First off, the corner flower stall:
You see these type of flower stalls all over town, and of course, all the flowers are local from the region.
Next up, the building behind it on the first picture. That's the Esmeralda:
The Esmeralda is a "Confiteria", a place that specializes in sandwiches, drinks, and especially pastries. The Esmeralda is one of the most famous in town. Its sandwiches are good, it's little pastries are amazing, and they have a lunch known as a 'picada' (a selection of little dishes with a variety of different cold and hot foods) that is just amazing. For many years, they were also known as "the place with the black waiter". That sounds pretty awful, but I suppose several decades ago it was unheard of to have a black man working as a waiter in a fancy confiteria, and the Esmeralda was the first one to do so. The waiter is still there. Nice guy.

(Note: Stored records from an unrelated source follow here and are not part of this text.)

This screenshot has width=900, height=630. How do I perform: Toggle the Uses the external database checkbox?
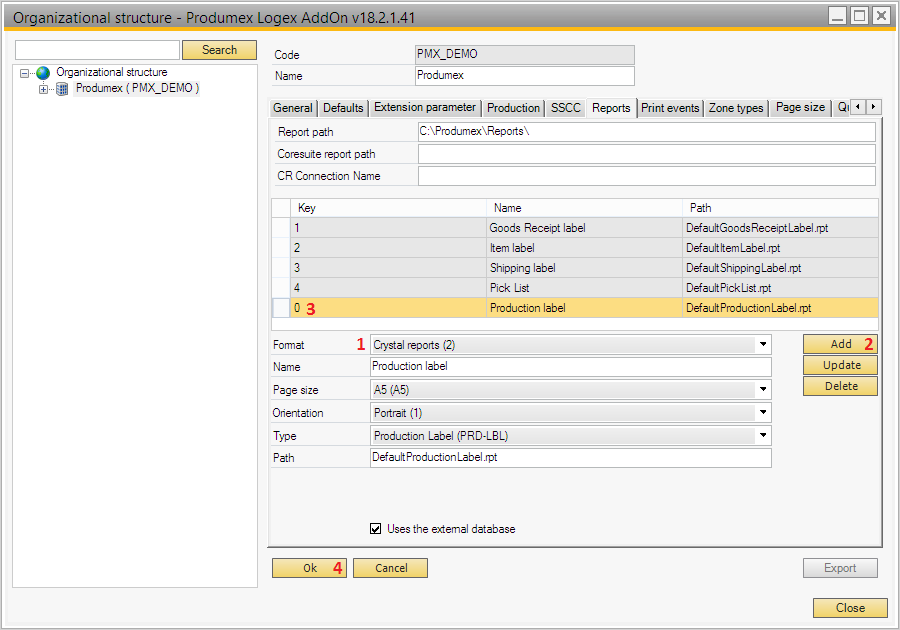(x=376, y=529)
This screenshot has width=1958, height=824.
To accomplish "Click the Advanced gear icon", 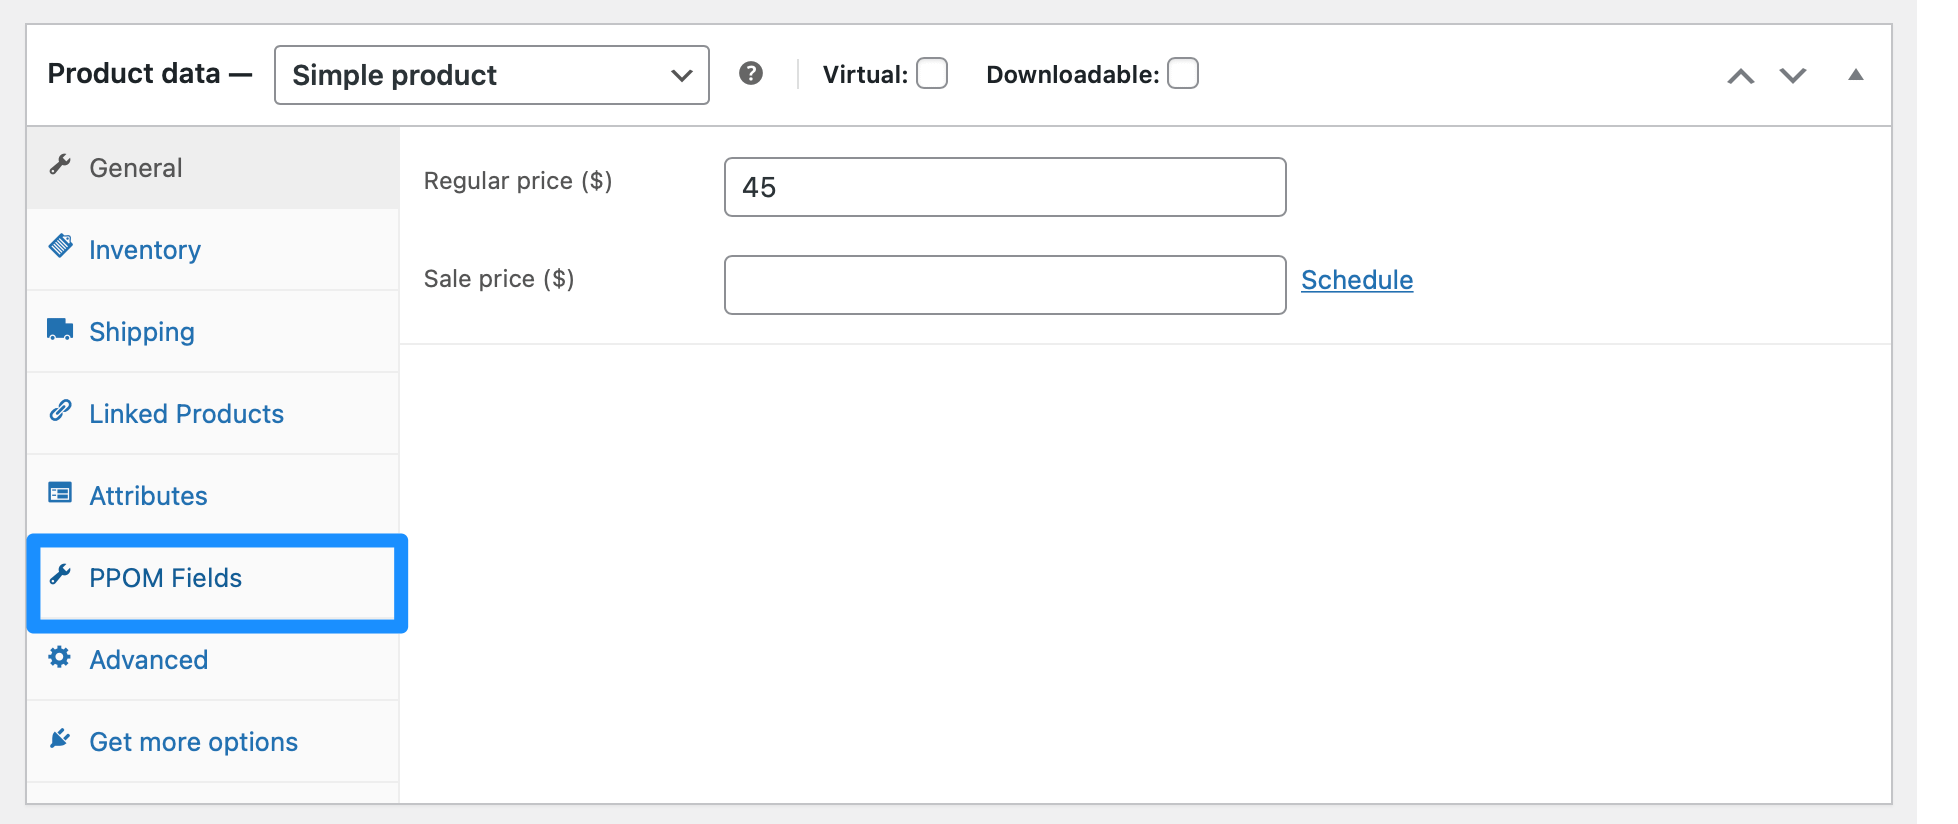I will pyautogui.click(x=60, y=657).
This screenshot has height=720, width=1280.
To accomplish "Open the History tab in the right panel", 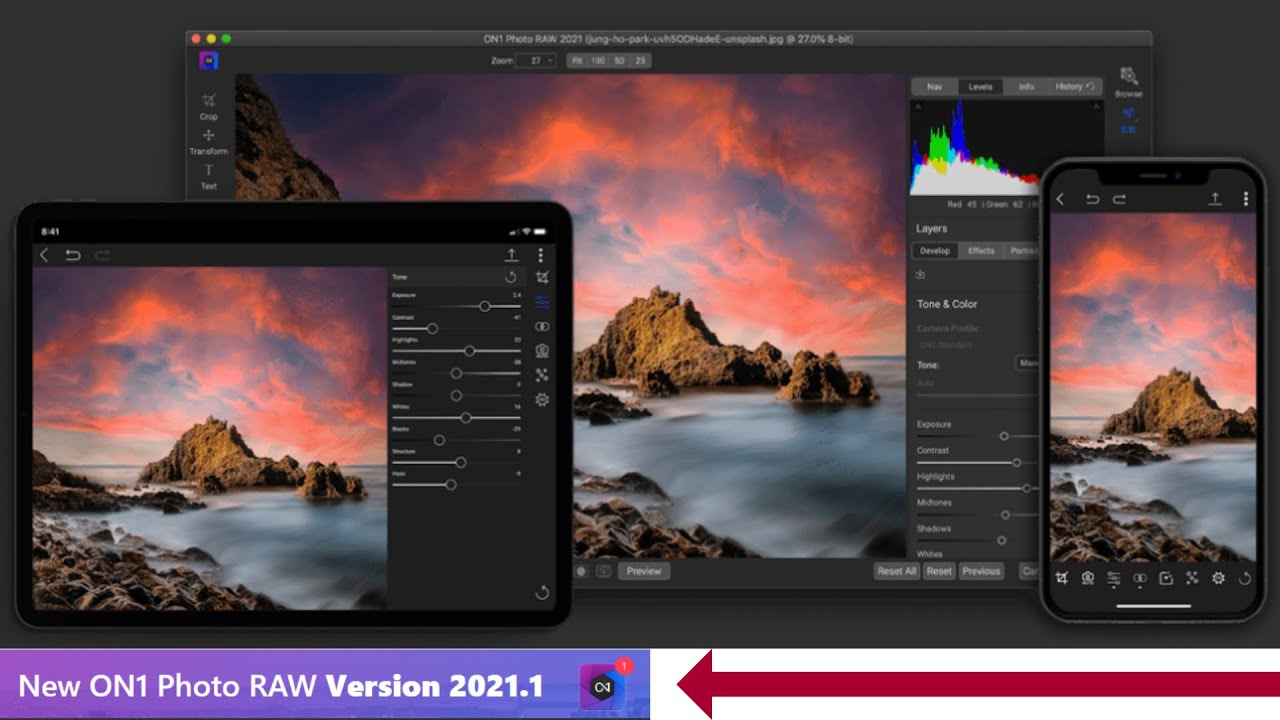I will tap(1068, 87).
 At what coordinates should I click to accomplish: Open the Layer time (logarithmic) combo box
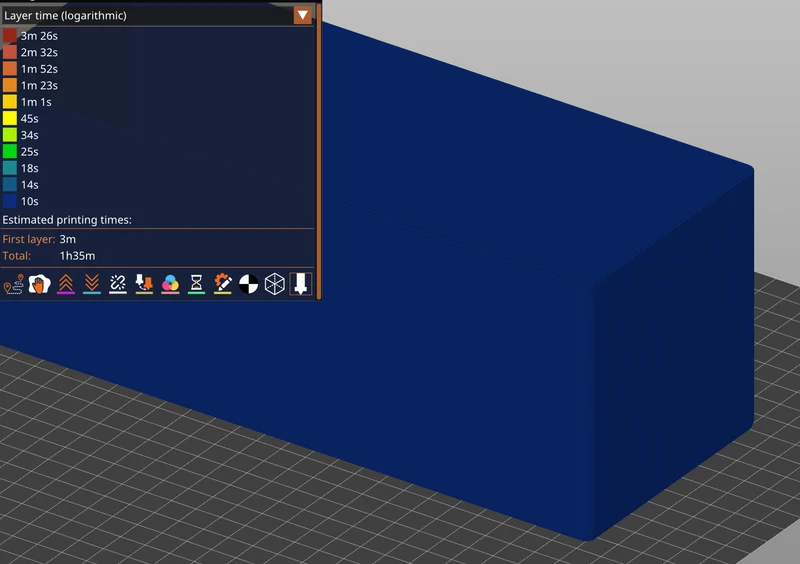pyautogui.click(x=157, y=15)
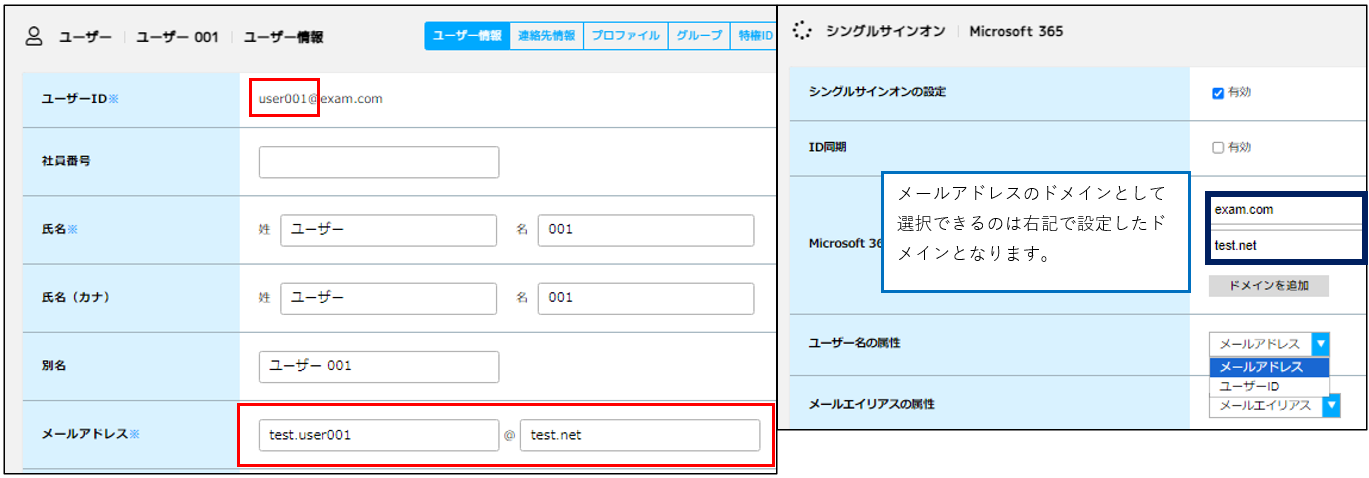Screen dimensions: 1369x478
Task: Click the single sign-on spinner icon
Action: [801, 31]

Next up, the corner of the Esmeralda, and a street performer:
This guy has been juggling in this exact same corner, sometimes dressed up in a clown costume and sometimes not, for at least 13 years. How do I know? See the blue building in the background to the right? That's the Midas Building, which was the first place I lived when I got to Uruguay. And this dude has been busking in that corner from way back then.

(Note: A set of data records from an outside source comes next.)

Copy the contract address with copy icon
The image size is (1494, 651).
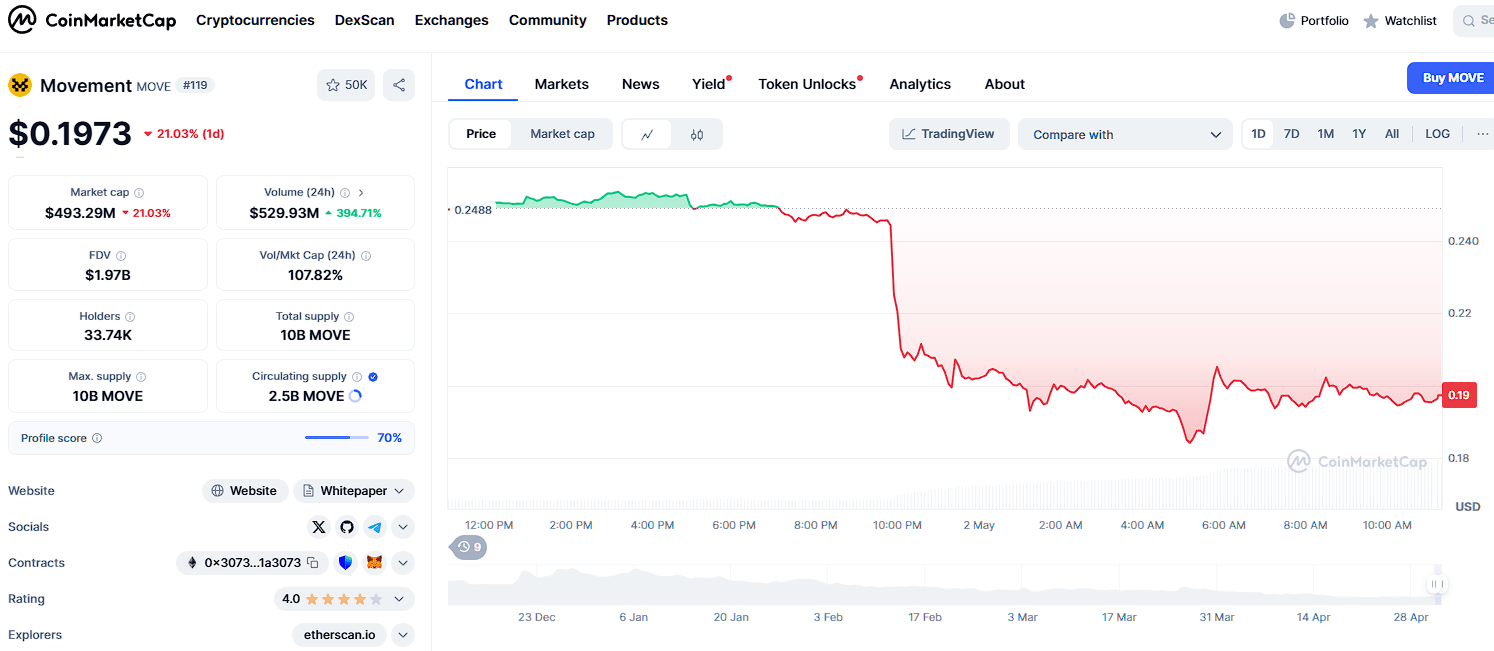pyautogui.click(x=313, y=563)
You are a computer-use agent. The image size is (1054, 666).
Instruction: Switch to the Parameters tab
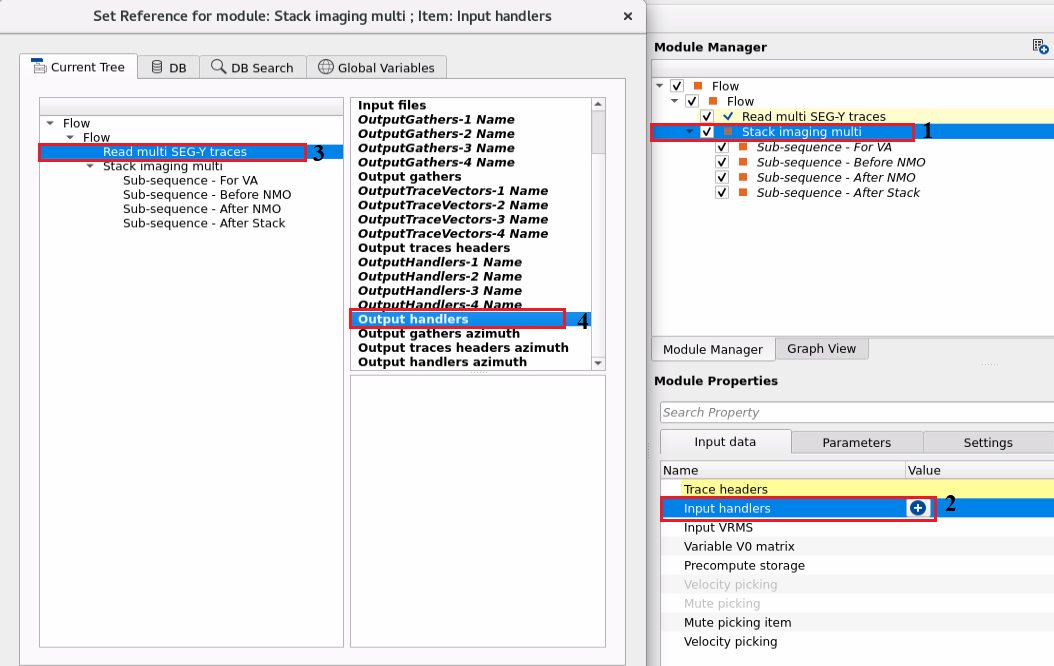(856, 442)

A note about this neighborhood, the Cordon (which I may have already said in this series, but I'll repeat it again): when I got here, this was the first neighborhood I lived in. Back then, it was a very quiet place, with a population of mostly old people. Everyone I ever mentioned my address to would tell me "oh, my grandma lives around there"! I was surrounded by grandmas.
After a few years, I moved away, to my second place, a penthouse in the Andes Building, downtown. I lived there for several years, but then finally decided to buy a place, and settled on The Abbey, back in the Cordon, less than two blocks from my old apartment. But I found that the neighborhood had changed dramatically! Now it was full of 20- and 30-somethings, young mostly middle-class artsy types who wanted to be closer to the downtown core than their parents' places, and came over in droves to the the refurbished quirky old houses (like The Abbey). They started opening up restaurants, clubs, second-hand stores, art and craft stores, bookstores, yoga studios, cafes, artisanal ice-creameries and more. Now it seems like there's a new business opening here every week, and while the Cordon still has its share of grannies, it's seeing more bearded hipsters on bicycles riding around its streets every day. It has become Montevideo's answer to Brooklyn.
Some of the old ladies complain about the noise around the bars at night, but I'm pretty damn pleased. It's become much closer to the type of neighborhoods I always liked to live in, and the trendiness has undoubtedly helped out the property value of The Abbey too.
So next up, notice those weird poles in the background of the last picture?
That's what the Commie city hall considers "art". When I lived in the Midas building, that spot had a large signpost that featured an alternating digital-clock/thermometer, which was very convenient as I could look out my window and know the time, and especially, how hot or cold it was outside. But a few years ago City Hall decided that this wasn't "cultural" enough, so they tore that down and put up that bunch of metal rods that passes for "art". Fuck's sake.
Thank Christ for street art, which shows actual fucking creativity. If we had to depend on the marxists we'd be screwed.